A. H. Khan and P. Kabal
"Tree Encoding for the ITU-T G.711.1 Speech Coder", Proc. Interspeech (Florence, Italy), pp. 2553-2556, Aug. 2011.
This paper examines enhancement to ITU-T Recommendation G.711.1 PCM wideband extension speech coder. To further improve the core lower-band coding performance the use of vector quantization and delayed decision coding is studied. A particular case of delayed decision coding, tree encoding, is implemented in the above standard. The bitstream is compatible with both the legacy G.711 and the G.711.1 decoder. PESQ (ITU-T P.862, Perceptual Evaluation of Speech Quality) is used to evaluate the performance. Both the vector quantizer and tree encoder have better performance than the original core layer encoder.
Q. Gong and P. Kabal
"Improved Quality for Conversational VoIP using Path Diversity", Proc. Interspeech (Florence, Italy), pp. 2549-2552, Aug. 2011.
In Voice-over-IP, the quality of interactive conversation is important to users. Quality-based playout buffering seeks an optimum balance between delay and loss. However, such a scheme still suffers when packet losses are bursty. Path diversity can alleviate the effect of losses and improve perceived quality by providing redundancy. In this paper, a new scheme is proposed which evaluates the performance of both paths. We consider three different path diversity schemes. The playout scheduling algorithms are designed based on conversational quality including both calling quality and interactivity. The simulation results show the efficacy of our algorithms in correcting for losses (isolated and burst) and improving perceived conversational quality.
A. Nour-Eldin and P. Kabal
"Memory-Based Approximation of the Gaussian Mixture Model Framework for Bandwidth Extension of Narrowband Speech", Proc. Interspeech (Florence, Italy), pp. 1185-1188, Aug. 2011.
In this paper, we extend our previous work on exploiting speech temporal properties to improve Bandwidth Extension (BWE) of narrowband speech using Gaussian Mixture Models (GMMs). By quantifying temporal properties through information theoretic measures and using delta features, we have shown that narrowband memory significantly increases certainty about highband parameters. However, as delta features are non-invertible, they can not be directly used to reconstruct highband frequency content. In the work presented herein, we embed temporal properties indirectly into the GMM structure through a memory-dependent tree-based approach to extend representation of the narrow band. In particular, sequences of past frames are progressively used to grow the GMM in a tree-like fashion. This growth approach results in reliable estimates for the GMM parameters such that Maximum Likelihood estimation is no longer necessary, thus circumventing the complexity accompanying high-dimensionality GMM training.
"Correlation Properties of Quantization Noise", Proc. IEEE Int. Conf. Acoustics, Speech, Signal Processing (Prague, Czech Republic), pp. 5244-5247, May 2011.
This paper examines the correlation properties of quantization noise. The quantization noise energy is subtractive if the quantizer output levels are optimized for the probability density of the input signal (pdf optimized). This paper gives a new result that shows that a quantizer (uniform or not) which has quantizer break points midway between output levels (a minimum distance quantizer) and is scaled to minimize the mean-square error, also has this property. Examples are shown that show the correlation properties which determine whether the quantization noise energy is subtractive or additive. This paper also considers a postfilter configuration that compensates for the quantization noise. The postfilter frequency domain gains take the correlation properties of the quantization noise into account. An experiment on reducing the effect of quantization noise in speech gives an indication that taking account of the correlation is useful.
M. Konaté and P. Kabal
"Quantization Noise Estimation for Log-PCM", Proc. Canadian Conf. Elect., Computer Eng. (Niagara Falls, ON), pp. 1337-1341 , May 2011.
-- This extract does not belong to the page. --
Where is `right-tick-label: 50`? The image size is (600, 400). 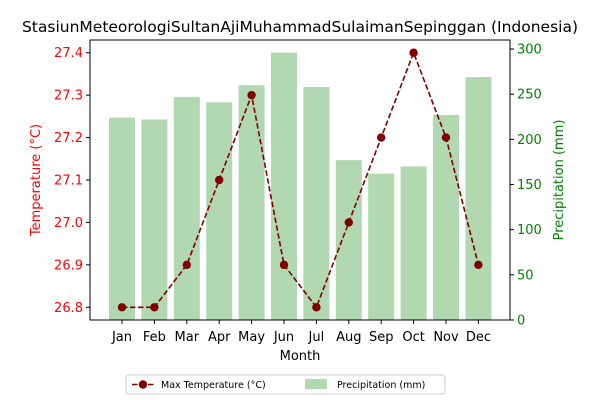
right-tick-label: 50 is located at coordinates (526, 276).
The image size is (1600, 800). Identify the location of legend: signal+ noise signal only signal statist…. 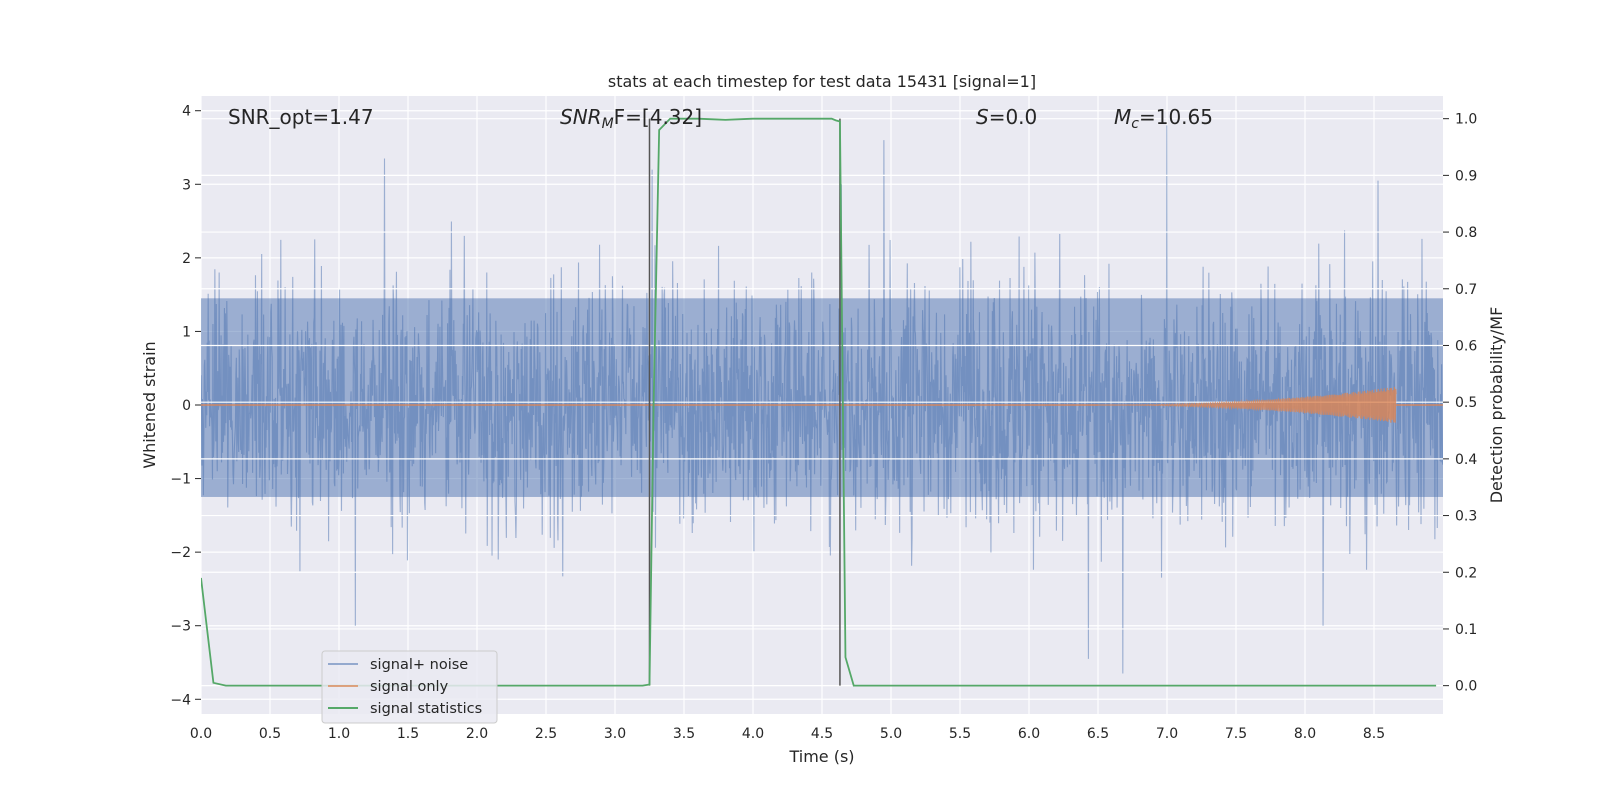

ITU-T G.711.1 is a multirate wideband extension for the well-known ITU-T G.711 pulse code modulation of voice frequencies. The extended system is fully interoperable with the legacy narrowband one. In the case where the legacy G.711 is used to code a speech signal and G.711.1 is used to decode it, quantization noise may be audible. For this situation, the standard proposes an optional postfilter. The application of postfiltering requires an estimation of the quantization noise. In this paper we review the process of estimating this coding noise and we propose a better noise estimator.